This is a foundations plus choose-your-own-adventure practical workshop that teaches you to build a trip-planning agent, TripMate. There is no video and no slide deck: code, a README per challenge, and a running model.

Pydantic AI (Python)Vercel AI SDK (TypeScript)
Agent classAgent()ToolLoopAgent
Tool definition@agent.tool_plaintool({ execute })
Structured outputoutput_type=Output.object
Streamingagent.run_stream()agent.stream()
Tracinglogfire → console + autotel-devtoolsautotel → console + autotel-devtools
Full-stackFastAPI + useChatHono on Node + useChat
DeliveryJupyter notebooks (plus runnable scripts)Files you edit and run

Both paths teach the same concepts in code idiomatic to each ecosystem.

  1. Foundations (f1–f7): the augmented LLM. Everyone does these. Call an agent and stream its reply, read the loop and what it costs, make it return typed data, write a tool, put a guardrail in front, route by description, and prove the gate with a test.

    Don’t just complete Foundations: experiment. Rerun each challenge with different instructions and watch what changes. How short can a prompt get before the agent loses the plot? Find where you have to spell things out, and where the model works it out on its own.

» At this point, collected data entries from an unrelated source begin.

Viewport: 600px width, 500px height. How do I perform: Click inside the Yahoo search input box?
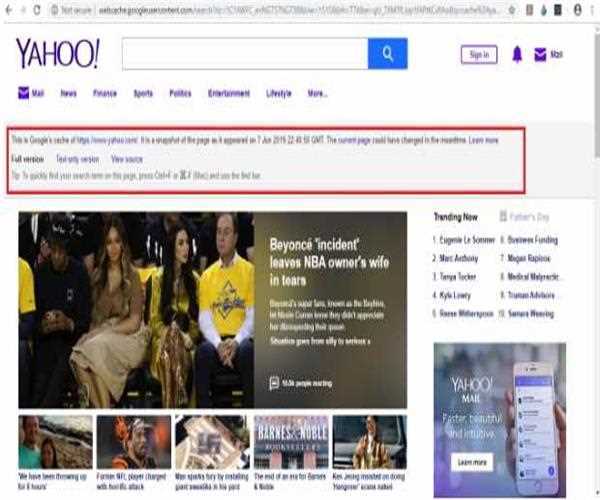(x=244, y=54)
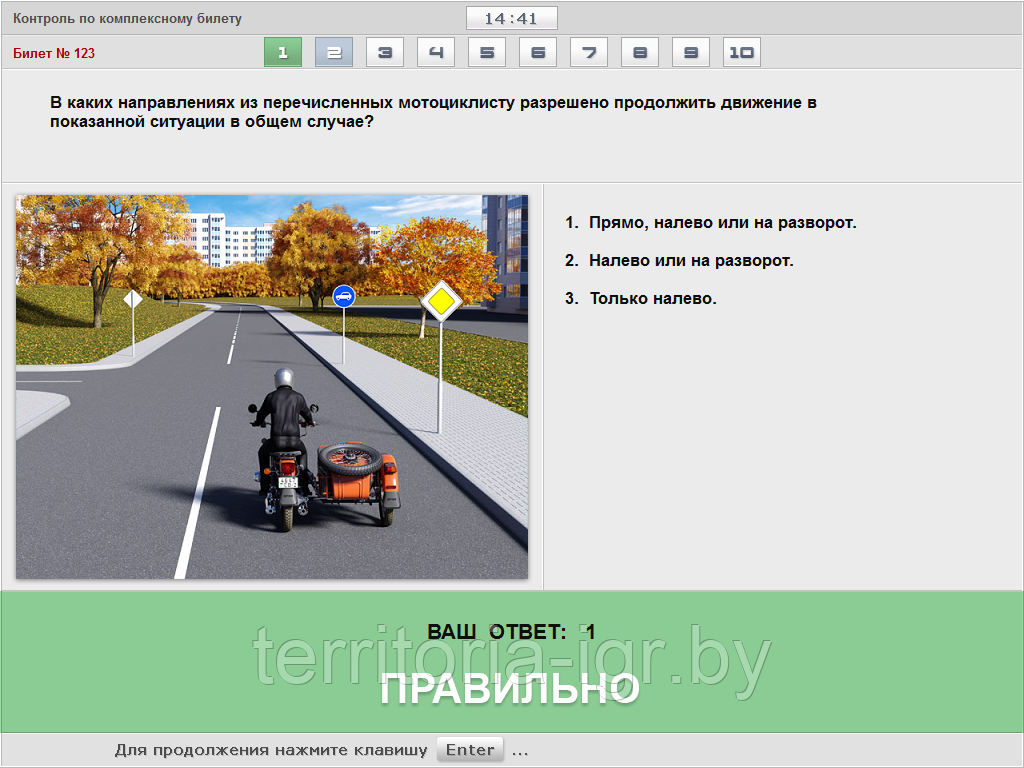Screen dimensions: 1024x768
Task: Go to question 9
Action: [691, 51]
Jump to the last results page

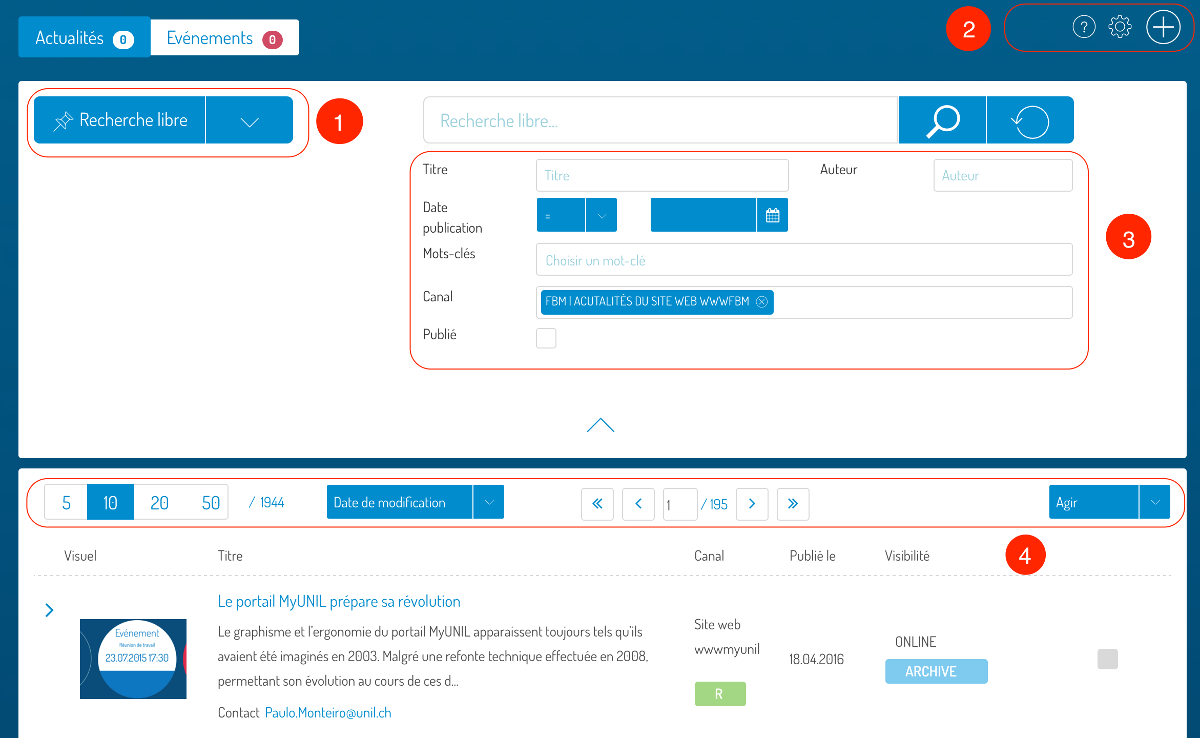(x=793, y=503)
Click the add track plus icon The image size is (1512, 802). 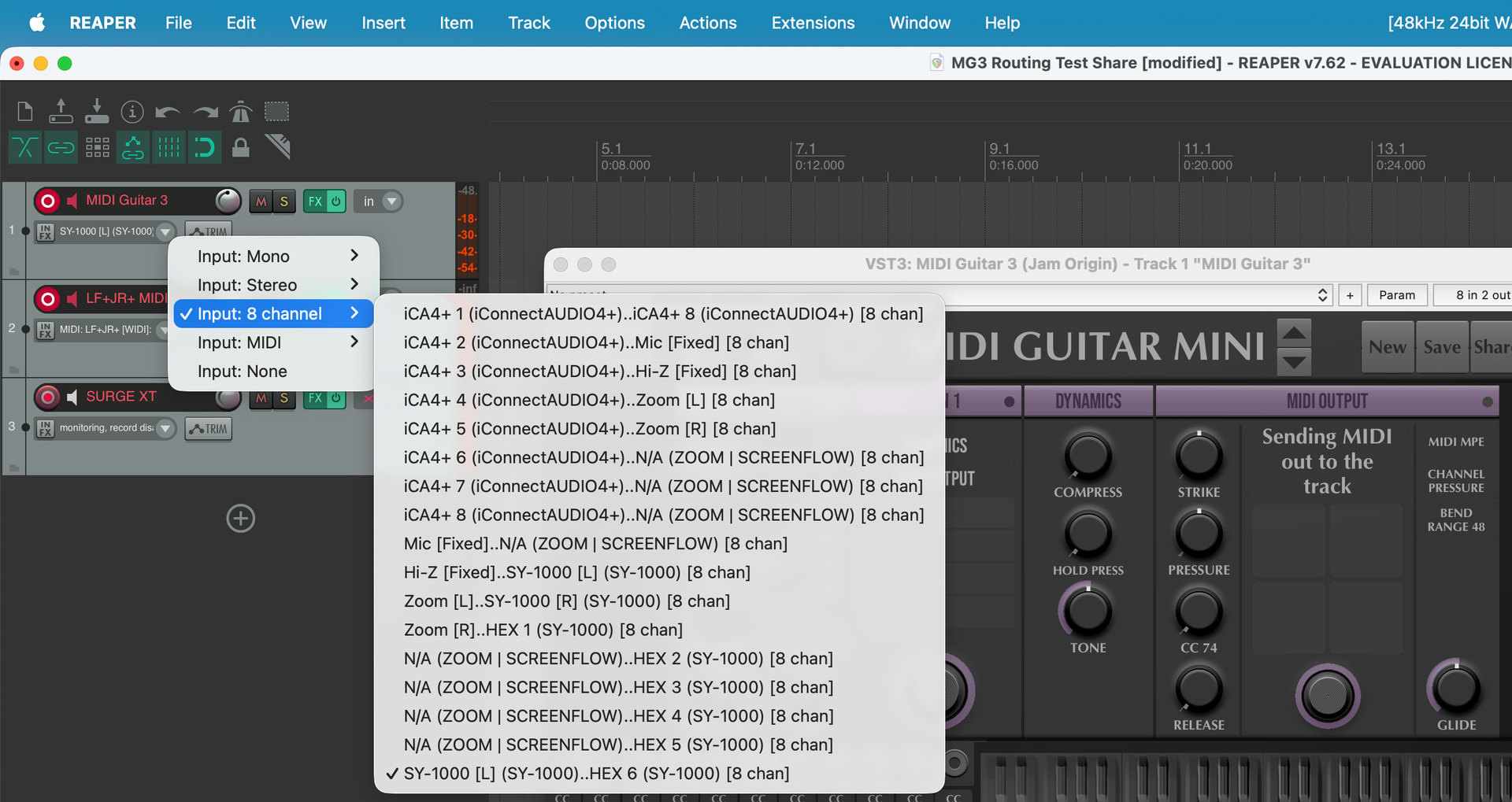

  2. One track, your choice: Patterns (p1–p7), workflows you orchestrate and then agent patterns the model orchestrates; RAG (r1–r2), grounding the model in your own documents; or Full-Stack, the same agent behind a real web chat UI (a template you clone with npx @jagreehal/ai-workshop). The tracks you skip are take-home, along with the self-serve tracks (MCP, Resilience, and on the TS path Output Guardrails).

  3. The Discussion closes the workshop. Wherever you got to, the last 20 minutes are the same questions: was working with the model what you expected, what surprised you, and what did you learn?

  • Python 3.10+ with uv (for the Pydantic path) or Node.js 22+ (for the TS path)
  • Ollama with granite4.1:3b pulled (about 2 GB), or a Google Gemini API key
  • 8 GB RAM recommended for the local model
  • For the RAG track: ollama pull embeddinggemma (needed even if you chat on Gemini)

Each challenge has:

  • start/agent.py or start/agent.ts: runs as-is, with TODO comments marking what to do
  • finish/agent.py or finish/agent.ts: the reference solution
  • README.md: the lesson, with a worked example, numbered build steps, traps, and a “Done when” checklist

On the Python path each challenge also ships as a generated Jupyter notebook (make lab), the same lesson with runnable cells.

Open the README first, do the worked example in your head, then open the start file and make the changes.